**INSTRUCTION**
Copy the records below without any changes, from the line with "Click the icon next to 龙炎舞" to the line with "Action: 55,37", both included.

**GIVEN RECORDS**
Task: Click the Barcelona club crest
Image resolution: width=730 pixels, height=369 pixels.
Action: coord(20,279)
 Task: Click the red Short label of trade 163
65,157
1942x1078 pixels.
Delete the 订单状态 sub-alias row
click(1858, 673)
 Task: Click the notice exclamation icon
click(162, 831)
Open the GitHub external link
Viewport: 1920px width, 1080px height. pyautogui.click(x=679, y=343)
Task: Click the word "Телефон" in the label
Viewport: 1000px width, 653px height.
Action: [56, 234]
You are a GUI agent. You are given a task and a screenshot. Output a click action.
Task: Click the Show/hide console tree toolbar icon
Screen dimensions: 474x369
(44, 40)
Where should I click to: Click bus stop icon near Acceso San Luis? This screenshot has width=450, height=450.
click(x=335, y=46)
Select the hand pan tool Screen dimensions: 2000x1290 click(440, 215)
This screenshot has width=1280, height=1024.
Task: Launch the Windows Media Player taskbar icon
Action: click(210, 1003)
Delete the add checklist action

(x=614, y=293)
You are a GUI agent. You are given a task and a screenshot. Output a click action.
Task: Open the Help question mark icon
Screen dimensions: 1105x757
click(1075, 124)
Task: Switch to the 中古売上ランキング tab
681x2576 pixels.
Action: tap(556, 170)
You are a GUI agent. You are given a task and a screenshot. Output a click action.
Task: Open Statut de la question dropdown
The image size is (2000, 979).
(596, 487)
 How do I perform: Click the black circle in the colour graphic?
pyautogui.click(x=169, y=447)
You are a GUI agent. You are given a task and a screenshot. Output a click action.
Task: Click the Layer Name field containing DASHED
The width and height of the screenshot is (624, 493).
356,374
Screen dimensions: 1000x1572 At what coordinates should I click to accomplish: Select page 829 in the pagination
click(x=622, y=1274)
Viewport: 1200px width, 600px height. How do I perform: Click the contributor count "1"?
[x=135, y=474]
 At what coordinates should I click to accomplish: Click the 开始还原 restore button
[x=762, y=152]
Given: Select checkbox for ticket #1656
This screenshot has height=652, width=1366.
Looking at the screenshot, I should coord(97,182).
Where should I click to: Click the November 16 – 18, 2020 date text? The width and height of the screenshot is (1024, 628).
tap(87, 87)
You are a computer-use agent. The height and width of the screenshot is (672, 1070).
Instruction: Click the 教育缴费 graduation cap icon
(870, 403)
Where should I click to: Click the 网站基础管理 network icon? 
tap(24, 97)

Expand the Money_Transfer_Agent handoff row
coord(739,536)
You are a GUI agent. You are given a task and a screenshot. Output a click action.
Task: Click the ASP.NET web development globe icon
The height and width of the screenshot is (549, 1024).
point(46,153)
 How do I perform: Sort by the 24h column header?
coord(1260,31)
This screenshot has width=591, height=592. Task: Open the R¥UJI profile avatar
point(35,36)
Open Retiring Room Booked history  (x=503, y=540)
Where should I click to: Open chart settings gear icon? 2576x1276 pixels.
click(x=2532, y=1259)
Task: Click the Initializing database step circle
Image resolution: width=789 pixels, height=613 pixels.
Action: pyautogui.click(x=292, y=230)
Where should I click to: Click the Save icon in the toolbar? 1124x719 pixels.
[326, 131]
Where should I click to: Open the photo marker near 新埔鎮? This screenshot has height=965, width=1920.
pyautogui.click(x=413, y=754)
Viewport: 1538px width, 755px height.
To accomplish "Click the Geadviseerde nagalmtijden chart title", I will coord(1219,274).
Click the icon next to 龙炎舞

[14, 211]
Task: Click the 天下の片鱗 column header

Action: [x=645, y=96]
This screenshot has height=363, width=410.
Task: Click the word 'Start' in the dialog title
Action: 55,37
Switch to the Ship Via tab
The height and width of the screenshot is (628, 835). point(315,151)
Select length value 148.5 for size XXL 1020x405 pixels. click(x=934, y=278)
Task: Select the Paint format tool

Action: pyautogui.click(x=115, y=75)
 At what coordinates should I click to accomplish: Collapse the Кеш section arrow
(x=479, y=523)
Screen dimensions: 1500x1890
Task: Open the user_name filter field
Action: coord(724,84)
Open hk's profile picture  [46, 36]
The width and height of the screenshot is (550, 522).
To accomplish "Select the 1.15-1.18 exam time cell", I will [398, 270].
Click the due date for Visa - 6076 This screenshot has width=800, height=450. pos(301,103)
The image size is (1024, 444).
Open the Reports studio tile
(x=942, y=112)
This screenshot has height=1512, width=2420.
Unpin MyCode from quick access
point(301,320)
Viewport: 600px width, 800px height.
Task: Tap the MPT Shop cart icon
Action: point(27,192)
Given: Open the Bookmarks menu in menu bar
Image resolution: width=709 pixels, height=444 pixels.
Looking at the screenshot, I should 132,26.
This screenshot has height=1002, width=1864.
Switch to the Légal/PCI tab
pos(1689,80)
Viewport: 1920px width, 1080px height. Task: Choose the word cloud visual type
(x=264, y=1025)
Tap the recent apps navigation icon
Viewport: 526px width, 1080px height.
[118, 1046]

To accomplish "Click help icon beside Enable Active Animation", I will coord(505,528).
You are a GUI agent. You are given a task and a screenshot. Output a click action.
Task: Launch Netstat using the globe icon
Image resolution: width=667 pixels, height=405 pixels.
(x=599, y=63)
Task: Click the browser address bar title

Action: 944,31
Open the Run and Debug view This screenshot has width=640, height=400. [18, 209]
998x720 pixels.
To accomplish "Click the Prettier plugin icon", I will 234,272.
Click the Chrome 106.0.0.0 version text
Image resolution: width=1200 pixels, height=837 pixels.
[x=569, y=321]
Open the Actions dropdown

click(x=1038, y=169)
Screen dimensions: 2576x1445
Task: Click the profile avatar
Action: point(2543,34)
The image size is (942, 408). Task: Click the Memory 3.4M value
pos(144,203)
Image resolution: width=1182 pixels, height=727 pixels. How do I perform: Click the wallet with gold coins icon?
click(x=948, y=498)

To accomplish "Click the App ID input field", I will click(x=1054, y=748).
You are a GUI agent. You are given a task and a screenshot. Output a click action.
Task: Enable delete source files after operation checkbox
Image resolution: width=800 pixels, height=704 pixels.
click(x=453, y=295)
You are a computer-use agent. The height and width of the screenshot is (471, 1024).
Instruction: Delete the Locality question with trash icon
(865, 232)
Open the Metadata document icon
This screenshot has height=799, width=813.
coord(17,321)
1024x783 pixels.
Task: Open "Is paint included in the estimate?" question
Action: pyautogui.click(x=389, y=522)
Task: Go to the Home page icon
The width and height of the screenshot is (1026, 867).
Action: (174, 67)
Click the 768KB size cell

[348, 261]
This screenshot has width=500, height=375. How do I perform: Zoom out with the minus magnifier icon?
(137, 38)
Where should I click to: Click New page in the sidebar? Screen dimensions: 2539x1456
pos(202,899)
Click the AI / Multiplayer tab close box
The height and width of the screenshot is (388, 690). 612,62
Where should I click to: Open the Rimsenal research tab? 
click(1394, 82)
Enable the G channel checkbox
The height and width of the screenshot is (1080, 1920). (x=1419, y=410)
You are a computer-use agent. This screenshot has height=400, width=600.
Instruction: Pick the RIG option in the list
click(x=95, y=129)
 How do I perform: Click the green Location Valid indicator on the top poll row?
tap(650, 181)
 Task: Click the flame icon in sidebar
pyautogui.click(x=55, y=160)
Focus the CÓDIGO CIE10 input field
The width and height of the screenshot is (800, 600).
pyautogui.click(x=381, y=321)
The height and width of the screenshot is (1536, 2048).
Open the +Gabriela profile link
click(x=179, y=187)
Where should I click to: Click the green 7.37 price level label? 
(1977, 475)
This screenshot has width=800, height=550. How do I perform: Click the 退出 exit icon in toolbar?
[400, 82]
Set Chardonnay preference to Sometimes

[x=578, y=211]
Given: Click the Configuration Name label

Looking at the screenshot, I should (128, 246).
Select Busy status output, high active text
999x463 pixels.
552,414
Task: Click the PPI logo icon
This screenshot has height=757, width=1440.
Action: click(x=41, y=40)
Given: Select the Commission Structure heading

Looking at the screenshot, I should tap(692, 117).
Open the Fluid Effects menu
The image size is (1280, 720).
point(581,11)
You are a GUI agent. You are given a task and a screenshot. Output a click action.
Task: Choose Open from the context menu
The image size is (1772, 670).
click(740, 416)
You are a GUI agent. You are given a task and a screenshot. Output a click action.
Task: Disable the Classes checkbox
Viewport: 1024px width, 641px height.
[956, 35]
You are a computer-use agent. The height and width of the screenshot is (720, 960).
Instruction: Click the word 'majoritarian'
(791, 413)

**WRITTEN SOLUTION**
Click the icon next to 龙炎舞

[14, 211]
Task: Click the 天下の片鱗 column header

Action: [x=645, y=96]
This screenshot has height=363, width=410.
Task: Click the word 'Start' in the dialog title
Action: 55,37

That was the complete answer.